* [WORK REQUEST]:
Here the whole listing must be retyped exactly, with no line omitted.
○ ○ ○ ○ ○
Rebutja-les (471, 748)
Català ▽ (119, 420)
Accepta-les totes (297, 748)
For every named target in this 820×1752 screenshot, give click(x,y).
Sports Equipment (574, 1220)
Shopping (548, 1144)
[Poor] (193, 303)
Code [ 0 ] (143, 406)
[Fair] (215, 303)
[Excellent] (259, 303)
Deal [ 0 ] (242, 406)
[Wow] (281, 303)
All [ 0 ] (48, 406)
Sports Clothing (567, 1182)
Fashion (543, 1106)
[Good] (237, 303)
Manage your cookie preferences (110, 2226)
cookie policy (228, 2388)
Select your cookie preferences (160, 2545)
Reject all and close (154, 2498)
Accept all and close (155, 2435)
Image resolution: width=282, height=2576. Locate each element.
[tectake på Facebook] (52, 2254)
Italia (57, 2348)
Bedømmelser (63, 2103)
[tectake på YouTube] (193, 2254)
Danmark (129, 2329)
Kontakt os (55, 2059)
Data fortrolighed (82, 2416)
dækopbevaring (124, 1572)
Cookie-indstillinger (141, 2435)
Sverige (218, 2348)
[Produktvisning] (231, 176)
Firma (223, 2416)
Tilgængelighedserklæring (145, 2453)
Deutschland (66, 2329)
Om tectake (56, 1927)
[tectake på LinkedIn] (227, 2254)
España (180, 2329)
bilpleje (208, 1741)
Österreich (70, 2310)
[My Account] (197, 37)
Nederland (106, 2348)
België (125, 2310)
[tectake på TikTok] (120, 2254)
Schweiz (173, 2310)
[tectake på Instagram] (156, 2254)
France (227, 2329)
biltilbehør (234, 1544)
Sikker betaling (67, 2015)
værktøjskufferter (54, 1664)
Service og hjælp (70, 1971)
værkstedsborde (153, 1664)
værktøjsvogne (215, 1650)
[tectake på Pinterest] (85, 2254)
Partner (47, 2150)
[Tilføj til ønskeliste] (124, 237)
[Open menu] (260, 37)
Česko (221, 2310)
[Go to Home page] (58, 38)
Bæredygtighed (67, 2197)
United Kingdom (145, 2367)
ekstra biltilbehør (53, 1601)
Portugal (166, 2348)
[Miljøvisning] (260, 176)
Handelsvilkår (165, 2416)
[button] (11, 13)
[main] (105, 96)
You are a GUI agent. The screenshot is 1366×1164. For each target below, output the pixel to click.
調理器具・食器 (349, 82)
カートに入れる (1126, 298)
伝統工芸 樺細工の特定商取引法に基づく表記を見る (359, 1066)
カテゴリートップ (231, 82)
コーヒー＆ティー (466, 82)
○ ○ ○ ○ ○
* [ANSWER FOR THIS EXERCISE]:
Rebutja-les (471, 748)
Català ▽ (119, 420)
Accepta-les totes (297, 748)
For every named target in this 820×1752 screenshot, give click(x,y).
Sports Equipment (574, 1220)
Shopping (548, 1144)
[Poor] (193, 303)
Code [ 0 ] (143, 406)
[Fair] (215, 303)
[Excellent] (259, 303)
Deal [ 0 ] (242, 406)
[Wow] (281, 303)
All [ 0 ] (48, 406)
Sports Clothing (567, 1182)
Fashion (543, 1106)
[Good] (237, 303)
Manage your cookie preferences (110, 2226)
cookie policy (228, 2388)
Select your cookie preferences (160, 2545)
Reject all and close (154, 2498)
Accept all and close (155, 2435)
Image resolution: width=282, height=2576. Locate each element.
[tectake på Facebook] (52, 2254)
Italia (57, 2348)
Bedømmelser (63, 2103)
[tectake på YouTube] (193, 2254)
Danmark (129, 2329)
Kontakt os (55, 2059)
Data fortrolighed (82, 2416)
dækopbevaring (124, 1572)
Cookie-indstillinger (141, 2435)
Sverige (218, 2348)
[Produktvisning] (231, 176)
Firma (223, 2416)
Tilgængelighedserklæring (145, 2453)
Deutschland (66, 2329)
Om tectake (56, 1927)
[tectake på LinkedIn] (227, 2254)
España (180, 2329)
bilpleje (208, 1741)
Österreich (70, 2310)
[My Account] (197, 37)
Nederland (106, 2348)
België (125, 2310)
[tectake på TikTok] (120, 2254)
Schweiz (173, 2310)
[tectake på Instagram] (156, 2254)
France (227, 2329)
biltilbehør (234, 1544)
Sikker betaling (67, 2015)
værktøjskufferter (54, 1664)
Service og hjælp (70, 1971)
værkstedsborde (153, 1664)
værktøjsvogne (215, 1650)
[tectake på Pinterest] (85, 2254)
Partner (47, 2150)
[Tilføj til ønskeliste] (124, 237)
[Open menu] (260, 37)
Česko (221, 2310)
[Go to Home page] (58, 38)
Bæredygtighed (67, 2197)
United Kingdom (145, 2367)
ekstra biltilbehør (53, 1601)
Portugal (166, 2348)
[Miljøvisning] (260, 176)
Handelsvilkår (165, 2416)
[button] (11, 13)
[main] (105, 96)
You are a GUI agent. The screenshot is 1366×1164. For each target below, output the pixel to click.
調理器具・食器 (349, 82)
カートに入れる (1126, 298)
伝統工芸 樺細工の特定商取引法に基づく表記を見る (359, 1066)
カテゴリートップ (231, 82)
コーヒー＆ティー (466, 82)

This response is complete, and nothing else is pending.